*Required work:*
Every line below between the line holding "KSW 99 Preview;" and the line holding "KSW 97 Preview; Bajor v Scheffel (685, 2003)", inclusive, should be repeated exactly, and all other lines omitted.
++++++
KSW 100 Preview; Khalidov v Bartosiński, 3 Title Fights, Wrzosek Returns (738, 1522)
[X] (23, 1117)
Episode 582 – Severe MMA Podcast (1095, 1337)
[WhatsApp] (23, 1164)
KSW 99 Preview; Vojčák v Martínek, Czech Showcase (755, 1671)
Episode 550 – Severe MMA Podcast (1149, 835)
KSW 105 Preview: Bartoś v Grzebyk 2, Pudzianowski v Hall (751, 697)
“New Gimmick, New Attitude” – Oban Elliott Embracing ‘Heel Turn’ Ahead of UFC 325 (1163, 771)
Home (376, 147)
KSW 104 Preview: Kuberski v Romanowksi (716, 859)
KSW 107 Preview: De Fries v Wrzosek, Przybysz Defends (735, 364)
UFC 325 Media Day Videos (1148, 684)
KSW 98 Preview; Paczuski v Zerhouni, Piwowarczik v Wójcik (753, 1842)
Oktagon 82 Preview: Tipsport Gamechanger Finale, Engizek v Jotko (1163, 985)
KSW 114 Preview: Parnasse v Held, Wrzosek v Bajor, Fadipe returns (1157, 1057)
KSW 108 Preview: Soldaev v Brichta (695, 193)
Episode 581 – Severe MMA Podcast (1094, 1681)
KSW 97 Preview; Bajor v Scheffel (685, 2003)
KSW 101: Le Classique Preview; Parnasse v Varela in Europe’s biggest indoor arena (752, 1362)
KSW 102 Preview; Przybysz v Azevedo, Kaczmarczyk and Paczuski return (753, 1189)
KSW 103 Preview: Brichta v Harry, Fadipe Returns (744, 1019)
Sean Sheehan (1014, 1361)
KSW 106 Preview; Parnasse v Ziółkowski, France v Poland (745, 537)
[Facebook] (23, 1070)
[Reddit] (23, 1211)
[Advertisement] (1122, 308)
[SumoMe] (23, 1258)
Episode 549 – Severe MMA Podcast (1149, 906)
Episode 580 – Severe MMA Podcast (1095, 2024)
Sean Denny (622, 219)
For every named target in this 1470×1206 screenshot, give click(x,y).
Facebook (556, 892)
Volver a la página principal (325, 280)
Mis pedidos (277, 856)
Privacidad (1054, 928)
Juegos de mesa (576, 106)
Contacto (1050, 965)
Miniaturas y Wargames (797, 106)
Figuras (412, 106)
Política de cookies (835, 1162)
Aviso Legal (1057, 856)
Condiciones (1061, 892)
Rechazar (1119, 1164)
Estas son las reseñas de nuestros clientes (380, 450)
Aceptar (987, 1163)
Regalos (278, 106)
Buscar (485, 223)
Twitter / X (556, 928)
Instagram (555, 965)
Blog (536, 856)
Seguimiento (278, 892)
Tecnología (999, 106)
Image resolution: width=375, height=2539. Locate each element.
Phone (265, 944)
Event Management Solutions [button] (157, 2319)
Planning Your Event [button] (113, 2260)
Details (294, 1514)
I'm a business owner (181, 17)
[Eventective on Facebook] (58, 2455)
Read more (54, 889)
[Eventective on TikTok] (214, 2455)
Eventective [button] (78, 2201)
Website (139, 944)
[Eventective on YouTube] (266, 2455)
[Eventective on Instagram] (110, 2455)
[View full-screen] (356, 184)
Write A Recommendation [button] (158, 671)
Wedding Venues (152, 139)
++++++
*Solution to this task:*
KSW 99 Preview; Vojčák v Martínek, Czech Showcase (755, 1671)
Episode 550 – Severe MMA Podcast (1149, 835)
KSW 105 Preview: Bartoś v Grzebyk 2, Pudzianowski v Hall (751, 697)
“New Gimmick, New Attitude” – Oban Elliott Embracing ‘Heel Turn’ Ahead of UFC 325 (1163, 771)
Home (376, 147)
KSW 104 Preview: Kuberski v Romanowksi (716, 859)
KSW 107 Preview: De Fries v Wrzosek, Przybysz Defends (735, 364)
UFC 325 Media Day Videos (1148, 684)
KSW 98 Preview; Paczuski v Zerhouni, Piwowarczik v Wójcik (753, 1842)
Oktagon 82 Preview: Tipsport Gamechanger Finale, Engizek v Jotko (1163, 985)
KSW 114 Preview: Parnasse v Held, Wrzosek v Bajor, Fadipe returns (1157, 1057)
KSW 108 Preview: Soldaev v Brichta (695, 193)
Episode 581 – Severe MMA Podcast (1094, 1681)
KSW 97 Preview; Bajor v Scheffel (685, 2003)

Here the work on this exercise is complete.